### What you will do
Every line of the material that mentions the word "pixels" should be copied out.

### Provided entries

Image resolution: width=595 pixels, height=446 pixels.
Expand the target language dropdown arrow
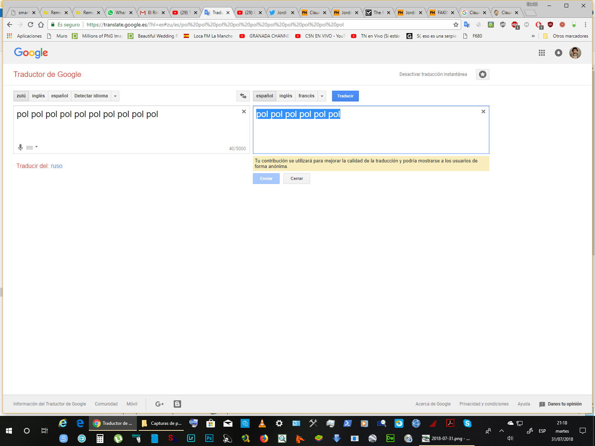[322, 96]
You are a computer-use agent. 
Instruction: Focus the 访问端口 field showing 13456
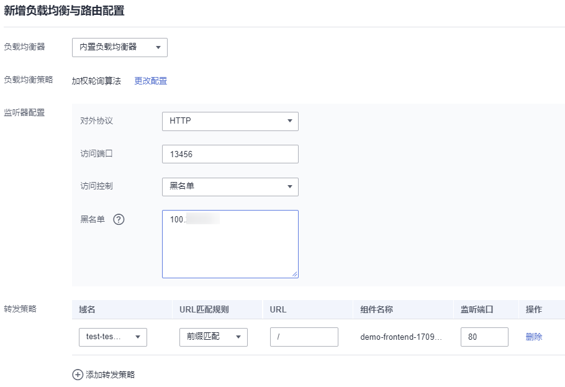230,154
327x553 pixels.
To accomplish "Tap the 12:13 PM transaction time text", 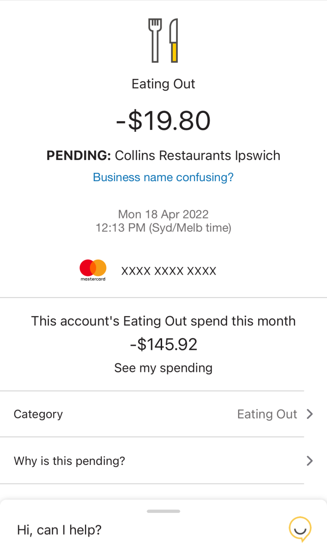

### Response
Image resolution: width=595 pixels, height=446 pixels.
327x553 pixels.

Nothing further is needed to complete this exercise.